Oggi può essere classificata morfologicamente come un Greco di Tufo rosso. Il grappolo era a doppia anima e di piccole dimensioni. Il vino ricavato vinificato in assoluto era un vino di corpo di discreta gradazione alcolica e con sentore di lampone. Vinificato insieme alle foglie di ciliegie amarene dava un vino liquoroso e molto aromatico. Il ricordo si è un po ’perso nel tempo.
Per quanto riguarda le regole e i tempi della raccolta, mi sono sempre attenuto alle massime antiche e fidato di esse perché ricche di sagacia e provata esperienza.
Oggi per stabilire il tempo della raccolta ci serviamo di metodi e mezzi scientifici, mostimetri, reflattometri e quant’altro, spesso con risultati deludenti. I nostri vecchi contadini adottavano invece quello che possiamo chiamare “il metodo astronomico” vale a dire un criterio semplicemente calendariale, per stabilire il tempo della vendemmia.
Infatti dopo un primo passaggio per raccogliere le uve interessate da marciume, si arrivava al 19 di settembre, giorno di san Gennaro, per raccogliere il resto delle uve e vinificarle.
Per questo motivo è d’uso l’asserito “San Gennaro taglia mmpar” (per San Gennaro raccogli tutto). Infatti nel nostro calendario liturgico a fine settembre, tempo propizio a questa operazione, si festeggia San Gennaro.

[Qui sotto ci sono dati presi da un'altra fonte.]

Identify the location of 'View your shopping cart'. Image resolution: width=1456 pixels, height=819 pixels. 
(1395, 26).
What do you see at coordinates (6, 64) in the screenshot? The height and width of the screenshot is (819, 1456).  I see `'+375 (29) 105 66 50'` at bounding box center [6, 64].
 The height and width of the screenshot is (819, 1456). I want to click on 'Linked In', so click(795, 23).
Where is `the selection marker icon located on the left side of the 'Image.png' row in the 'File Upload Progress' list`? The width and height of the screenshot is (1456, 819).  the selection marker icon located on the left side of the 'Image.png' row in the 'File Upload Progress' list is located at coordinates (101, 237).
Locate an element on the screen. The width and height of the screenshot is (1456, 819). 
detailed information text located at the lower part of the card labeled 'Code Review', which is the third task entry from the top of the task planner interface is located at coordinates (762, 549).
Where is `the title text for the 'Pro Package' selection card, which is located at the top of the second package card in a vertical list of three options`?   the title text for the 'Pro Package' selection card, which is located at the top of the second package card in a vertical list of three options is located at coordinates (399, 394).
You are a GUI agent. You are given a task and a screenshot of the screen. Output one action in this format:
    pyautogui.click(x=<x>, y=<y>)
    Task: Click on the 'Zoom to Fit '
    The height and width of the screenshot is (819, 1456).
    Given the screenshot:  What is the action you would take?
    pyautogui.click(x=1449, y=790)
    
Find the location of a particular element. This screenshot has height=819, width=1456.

I nostri padri non si ponevano rompicapi né erano costretti ad assurdi e complicati calcoli. Mi chiederete: Ma il vino? Il vino come era? Possiamo ben dirlo, il vino dei vecchi tempi non aveva troppe pretese. Soprattutto il bianco. Doveva servire al consumo locale. Il rosso invece era certamente migliore ed era anche esportato, come abbiamo detto, dai grossisti del continente. E a Napoli e in altri posti era utilizzato nelle feste di nozze. Sia pur amare, come abbiamo visto.